Entries taken from a collection
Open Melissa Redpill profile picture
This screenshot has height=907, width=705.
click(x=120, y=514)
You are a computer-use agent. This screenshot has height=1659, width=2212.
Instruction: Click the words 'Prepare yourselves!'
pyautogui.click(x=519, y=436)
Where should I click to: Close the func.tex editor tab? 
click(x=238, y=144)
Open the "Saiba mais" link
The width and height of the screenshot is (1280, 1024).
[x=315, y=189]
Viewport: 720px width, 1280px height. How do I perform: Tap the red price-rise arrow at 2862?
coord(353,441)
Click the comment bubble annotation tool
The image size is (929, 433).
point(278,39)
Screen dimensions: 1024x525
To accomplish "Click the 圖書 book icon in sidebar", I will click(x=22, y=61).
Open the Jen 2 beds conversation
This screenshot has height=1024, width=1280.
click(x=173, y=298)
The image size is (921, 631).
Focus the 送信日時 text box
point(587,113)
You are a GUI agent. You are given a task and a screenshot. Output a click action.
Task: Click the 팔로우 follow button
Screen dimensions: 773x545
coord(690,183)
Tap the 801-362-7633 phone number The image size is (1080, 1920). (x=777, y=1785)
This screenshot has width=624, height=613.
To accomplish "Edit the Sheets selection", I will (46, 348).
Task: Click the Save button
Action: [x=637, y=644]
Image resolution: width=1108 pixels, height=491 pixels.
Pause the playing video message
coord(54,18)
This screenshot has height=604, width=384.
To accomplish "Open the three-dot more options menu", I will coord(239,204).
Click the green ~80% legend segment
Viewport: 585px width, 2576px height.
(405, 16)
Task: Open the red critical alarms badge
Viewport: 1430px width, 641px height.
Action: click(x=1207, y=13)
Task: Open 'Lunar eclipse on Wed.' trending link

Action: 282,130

_Task directions_. Could you return the complete set of entries exactly?

_Result for this task_.
Open Melissa Redpill profile picture
This screenshot has height=907, width=705.
click(x=120, y=514)
You are a computer-use agent. This screenshot has height=1659, width=2212.
Instruction: Click the words 'Prepare yourselves!'
pyautogui.click(x=519, y=436)
Where should I click to: Close the func.tex editor tab? 
click(x=238, y=144)
Open the "Saiba mais" link
The width and height of the screenshot is (1280, 1024).
[x=315, y=189]
Viewport: 720px width, 1280px height. How do I perform: Tap the red price-rise arrow at 2862?
coord(353,441)
Click the comment bubble annotation tool
The image size is (929, 433).
point(278,39)
Screen dimensions: 1024x525
To accomplish "Click the 圖書 book icon in sidebar", I will click(x=22, y=61).
Open the Jen 2 beds conversation
This screenshot has height=1024, width=1280.
click(x=173, y=298)
The image size is (921, 631).
Focus the 送信日時 text box
point(587,113)
You are a GUI agent. You are given a task and a screenshot. Output a click action.
Task: Click the 팔로우 follow button
Screen dimensions: 773x545
coord(690,183)
Tap the 801-362-7633 phone number The image size is (1080, 1920). (x=777, y=1785)
This screenshot has width=624, height=613.
To accomplish "Edit the Sheets selection", I will (46, 348).
Task: Click the Save button
Action: [x=637, y=644]
Image resolution: width=1108 pixels, height=491 pixels.
Pause the playing video message
coord(54,18)
This screenshot has height=604, width=384.
To accomplish "Open the three-dot more options menu", I will coord(239,204).
Click the green ~80% legend segment
Viewport: 585px width, 2576px height.
(405, 16)
Task: Open the red critical alarms badge
Viewport: 1430px width, 641px height.
Action: click(x=1207, y=13)
Task: Open 'Lunar eclipse on Wed.' trending link

Action: 282,130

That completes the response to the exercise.